AIM OF THE TASK: Rewrite the data below as a two-column CSV with the header columns "instruction" and "target", giving one row per request with its text in the first column and its answer in the second. Put each value in double quotes, replace any line breaks inside a value with spaces, and leave the pictures out.

Target pointing data:
:::
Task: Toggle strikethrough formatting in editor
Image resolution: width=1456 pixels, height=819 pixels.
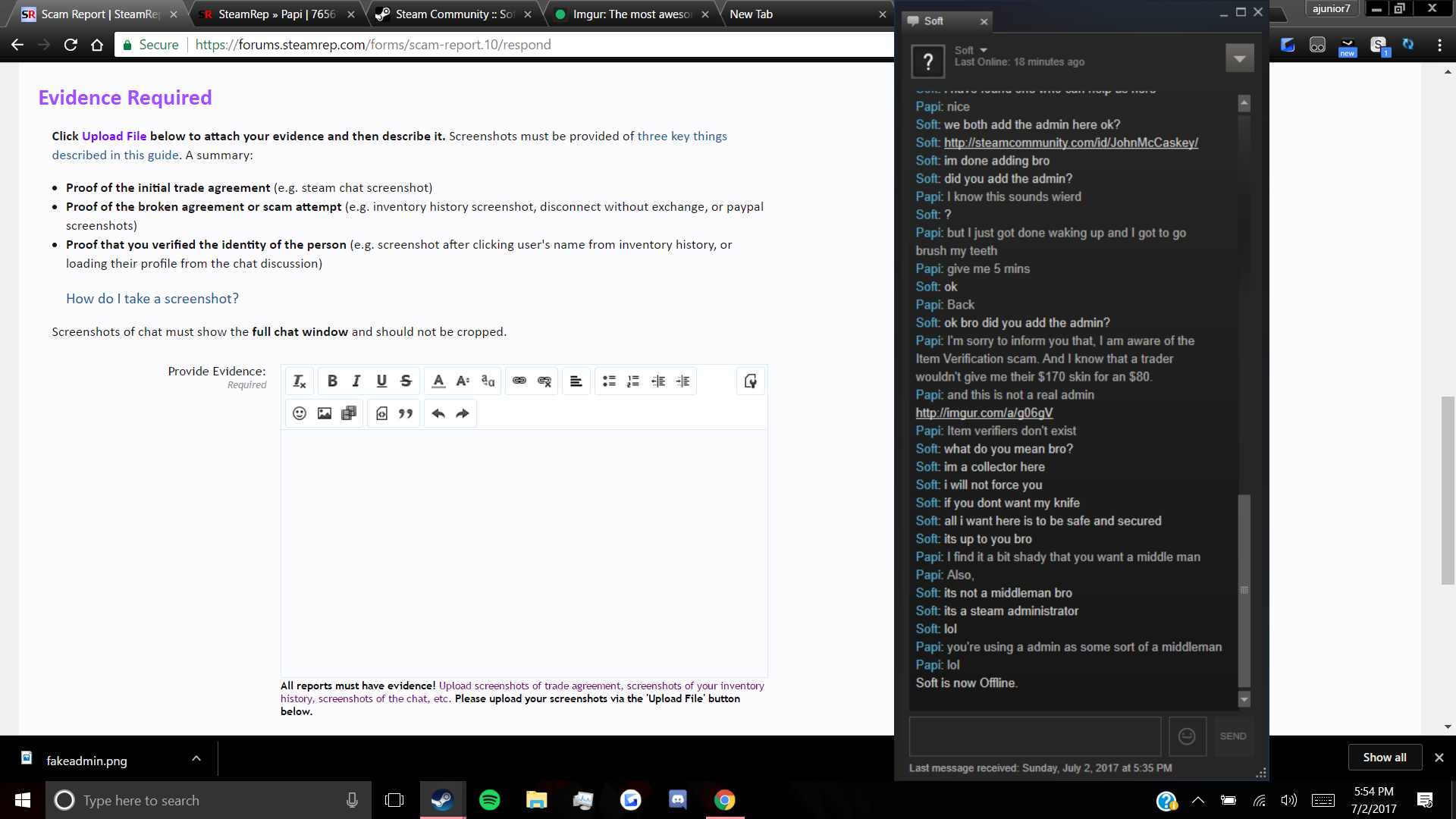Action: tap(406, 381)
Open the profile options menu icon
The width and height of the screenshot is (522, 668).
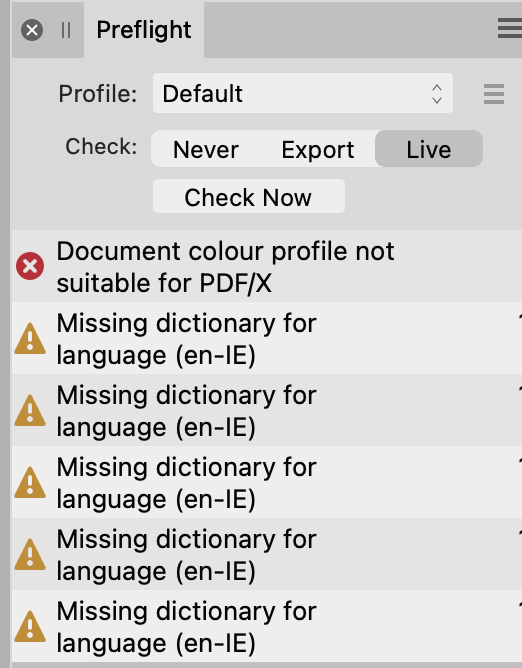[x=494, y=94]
:::
SOLUTION:
instruction,target
"Task: Toggle strikethrough formatting in editor Image resolution: width=1456 pixels, height=819 pixels.","Action: tap(406, 381)"
"Open the profile options menu icon The width and height of the screenshot is (522, 668).","[x=494, y=94]"